In a triangle $ABC$, draw the trisectors of the angles $A$, $B$, $C$. These trisectors intersect at $A'$, $B'$ and $C'$ as in the figure below. Prove that the triangle $A'B'C'$ is an equilateral triangle.

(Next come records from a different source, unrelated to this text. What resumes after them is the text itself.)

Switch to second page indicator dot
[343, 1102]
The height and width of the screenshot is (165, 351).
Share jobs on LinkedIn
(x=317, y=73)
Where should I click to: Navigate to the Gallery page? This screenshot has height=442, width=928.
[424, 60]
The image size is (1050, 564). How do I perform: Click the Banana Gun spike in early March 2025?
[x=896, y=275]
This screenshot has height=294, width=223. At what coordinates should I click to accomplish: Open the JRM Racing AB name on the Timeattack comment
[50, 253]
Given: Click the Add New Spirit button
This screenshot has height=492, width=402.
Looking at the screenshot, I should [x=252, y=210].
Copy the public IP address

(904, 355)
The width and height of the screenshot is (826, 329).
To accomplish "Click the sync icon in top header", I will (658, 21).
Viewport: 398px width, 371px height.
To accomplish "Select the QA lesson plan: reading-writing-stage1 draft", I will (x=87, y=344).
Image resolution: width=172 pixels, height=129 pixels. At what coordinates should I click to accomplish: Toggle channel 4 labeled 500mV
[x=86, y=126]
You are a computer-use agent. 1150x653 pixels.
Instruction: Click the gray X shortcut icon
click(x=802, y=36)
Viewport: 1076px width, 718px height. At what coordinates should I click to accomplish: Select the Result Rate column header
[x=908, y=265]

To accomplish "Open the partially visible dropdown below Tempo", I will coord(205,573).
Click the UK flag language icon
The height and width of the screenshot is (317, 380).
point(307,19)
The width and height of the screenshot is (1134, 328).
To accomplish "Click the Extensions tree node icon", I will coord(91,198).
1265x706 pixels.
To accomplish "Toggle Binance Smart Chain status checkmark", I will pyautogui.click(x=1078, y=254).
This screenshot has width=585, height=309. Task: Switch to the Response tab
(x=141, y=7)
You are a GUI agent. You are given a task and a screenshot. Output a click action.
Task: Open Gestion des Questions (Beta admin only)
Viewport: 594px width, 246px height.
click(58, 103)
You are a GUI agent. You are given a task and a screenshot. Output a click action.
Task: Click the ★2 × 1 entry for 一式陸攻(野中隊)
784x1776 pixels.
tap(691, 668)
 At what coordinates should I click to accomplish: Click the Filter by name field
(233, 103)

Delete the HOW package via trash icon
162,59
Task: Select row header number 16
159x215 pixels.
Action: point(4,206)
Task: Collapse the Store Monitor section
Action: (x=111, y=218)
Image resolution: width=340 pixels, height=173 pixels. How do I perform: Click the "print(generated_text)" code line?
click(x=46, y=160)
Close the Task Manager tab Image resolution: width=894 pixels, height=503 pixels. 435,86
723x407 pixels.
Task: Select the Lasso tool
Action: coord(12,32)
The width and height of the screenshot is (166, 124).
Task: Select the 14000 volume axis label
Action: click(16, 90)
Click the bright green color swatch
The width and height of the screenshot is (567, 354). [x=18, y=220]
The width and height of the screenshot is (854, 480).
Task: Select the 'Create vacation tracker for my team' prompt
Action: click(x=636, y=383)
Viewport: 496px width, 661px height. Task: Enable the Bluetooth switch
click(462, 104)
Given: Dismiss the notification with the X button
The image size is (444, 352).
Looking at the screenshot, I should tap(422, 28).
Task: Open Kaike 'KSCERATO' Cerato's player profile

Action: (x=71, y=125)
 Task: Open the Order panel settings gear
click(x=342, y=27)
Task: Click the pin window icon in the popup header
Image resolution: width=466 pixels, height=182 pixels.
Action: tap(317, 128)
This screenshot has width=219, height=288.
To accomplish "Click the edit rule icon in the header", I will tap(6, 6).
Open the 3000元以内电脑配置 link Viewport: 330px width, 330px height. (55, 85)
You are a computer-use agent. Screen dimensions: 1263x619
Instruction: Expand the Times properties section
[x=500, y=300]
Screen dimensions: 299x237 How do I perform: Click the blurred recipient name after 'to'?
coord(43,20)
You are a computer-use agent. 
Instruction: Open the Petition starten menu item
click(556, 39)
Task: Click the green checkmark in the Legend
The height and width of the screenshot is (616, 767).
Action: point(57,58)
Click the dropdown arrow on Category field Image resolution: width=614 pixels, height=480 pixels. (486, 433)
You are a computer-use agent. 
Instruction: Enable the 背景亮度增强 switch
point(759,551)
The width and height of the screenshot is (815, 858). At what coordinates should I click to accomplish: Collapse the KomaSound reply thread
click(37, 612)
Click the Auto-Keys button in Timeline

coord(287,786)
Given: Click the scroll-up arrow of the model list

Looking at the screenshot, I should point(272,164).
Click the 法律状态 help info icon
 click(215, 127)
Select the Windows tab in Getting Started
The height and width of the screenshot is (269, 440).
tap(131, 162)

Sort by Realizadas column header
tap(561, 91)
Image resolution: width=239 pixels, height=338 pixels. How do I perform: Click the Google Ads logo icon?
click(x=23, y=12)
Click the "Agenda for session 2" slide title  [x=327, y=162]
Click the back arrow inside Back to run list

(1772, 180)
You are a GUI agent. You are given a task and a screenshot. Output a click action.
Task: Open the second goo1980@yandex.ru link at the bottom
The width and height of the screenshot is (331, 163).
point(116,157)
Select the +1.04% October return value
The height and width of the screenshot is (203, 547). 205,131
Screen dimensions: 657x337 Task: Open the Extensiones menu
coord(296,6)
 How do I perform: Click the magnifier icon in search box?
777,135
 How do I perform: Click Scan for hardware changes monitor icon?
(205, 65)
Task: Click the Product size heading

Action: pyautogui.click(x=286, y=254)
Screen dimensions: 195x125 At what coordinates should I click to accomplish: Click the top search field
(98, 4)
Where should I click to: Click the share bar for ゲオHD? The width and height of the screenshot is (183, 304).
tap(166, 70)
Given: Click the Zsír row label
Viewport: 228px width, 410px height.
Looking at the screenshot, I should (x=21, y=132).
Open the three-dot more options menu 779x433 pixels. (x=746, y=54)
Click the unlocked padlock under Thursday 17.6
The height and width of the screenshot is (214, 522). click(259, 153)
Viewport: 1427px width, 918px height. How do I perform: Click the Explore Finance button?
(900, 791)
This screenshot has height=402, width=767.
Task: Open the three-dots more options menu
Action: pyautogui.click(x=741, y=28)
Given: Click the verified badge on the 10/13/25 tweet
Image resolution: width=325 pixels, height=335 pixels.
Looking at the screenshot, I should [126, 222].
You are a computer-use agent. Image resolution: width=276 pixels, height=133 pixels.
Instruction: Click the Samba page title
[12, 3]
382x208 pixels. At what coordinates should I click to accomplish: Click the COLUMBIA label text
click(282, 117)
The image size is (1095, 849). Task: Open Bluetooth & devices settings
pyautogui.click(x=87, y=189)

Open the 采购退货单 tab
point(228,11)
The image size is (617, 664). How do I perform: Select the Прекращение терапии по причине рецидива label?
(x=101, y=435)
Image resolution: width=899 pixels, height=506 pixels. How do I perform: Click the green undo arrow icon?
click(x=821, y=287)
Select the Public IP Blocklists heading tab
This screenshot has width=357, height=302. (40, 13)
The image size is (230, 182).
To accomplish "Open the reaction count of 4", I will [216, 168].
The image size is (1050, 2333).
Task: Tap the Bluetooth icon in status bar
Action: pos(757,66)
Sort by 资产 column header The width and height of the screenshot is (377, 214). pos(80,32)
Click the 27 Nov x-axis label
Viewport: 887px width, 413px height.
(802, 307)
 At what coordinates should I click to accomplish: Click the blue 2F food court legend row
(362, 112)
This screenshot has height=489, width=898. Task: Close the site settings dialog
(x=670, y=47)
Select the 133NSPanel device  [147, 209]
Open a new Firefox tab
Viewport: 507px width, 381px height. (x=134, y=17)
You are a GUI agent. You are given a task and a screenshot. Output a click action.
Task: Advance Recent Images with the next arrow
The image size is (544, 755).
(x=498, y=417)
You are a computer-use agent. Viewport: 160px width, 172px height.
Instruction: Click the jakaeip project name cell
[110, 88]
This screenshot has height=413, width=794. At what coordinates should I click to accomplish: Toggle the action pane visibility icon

Proof: First, let $$a=\frac{\angle A}{3}, ~~b=\frac{\angle B}{3}, ~~c=\frac{\angle C}{3},$$ then $$a+b+c = 60^{o} .$$ Next, let $$a' = a + 60^{o}, ~b' = b + 60^{o}, ~c' = c + 60^{o},$$ then $$a + b' + c' = b + c' + a' = c + a' + b' = 180^{o}.$$

Now instead of starting with the triangle $ABC$, we start with an equilateral triangle $A'B'C'$. Next, outside the triangle $A'B'C'$, we draw three triangles $A'B'C$, $B'C'A$, and $C'A'B$ such that
$$\angle A'CB' = c,  ~~\angle A'B'C= a',  ~~\angle B'A'C = b',$$
$$\angle B'AC' = a,  ~~\angle B'C'A = b',  ~~\angle C'B'A = c',$$
$$\angle C'BA' = b,  ~~\angle C'A'B = c',  ~~\angle A'C'B = a' .$$
The reason we can do this is because $a + b ' + c ' = b + c ' +  a ' = c + a ' + b ' = 180^{o}$ as we have shown above.

Our job now is to prove
$$\angle BAC' = \angle CAB' = a, ~~ \angle ABC' = \angle CBA' = b, ~~ \angle BCA' = \angle ACB' = c .$$

To prove this, we draw $A'P$ and $A'Q$ such that  $$\angle C'A'P = 60^{o}, ~~\angle PA'B = c, ~~\angle B'A'Q = 60^{o}, ~~\angle QA'C = b.$$ Clearly, the two triangles  $A'C'P$ and $A'B'Q$ are equal and so we have $$A'P = A'Q.$$

Consider the two triangles $BPA'$ and $A'QC$. These two triangles have two pairs of equal angles so they are similar triangles. Thus, $$\frac{BP}{A'Q} = \frac{BA'}{A'C}.$$ Replacing $A'Q=PA'$ we get $$\frac{BP}{PA'} = \frac{BA'}{A'C}.$$ Combining this fact with $$\angle BPA' = \angle BA'C = 180^{o} - (b+c)$$ we deduce that the two triangles $BPA'$ and $BA'C$ are similar triangles.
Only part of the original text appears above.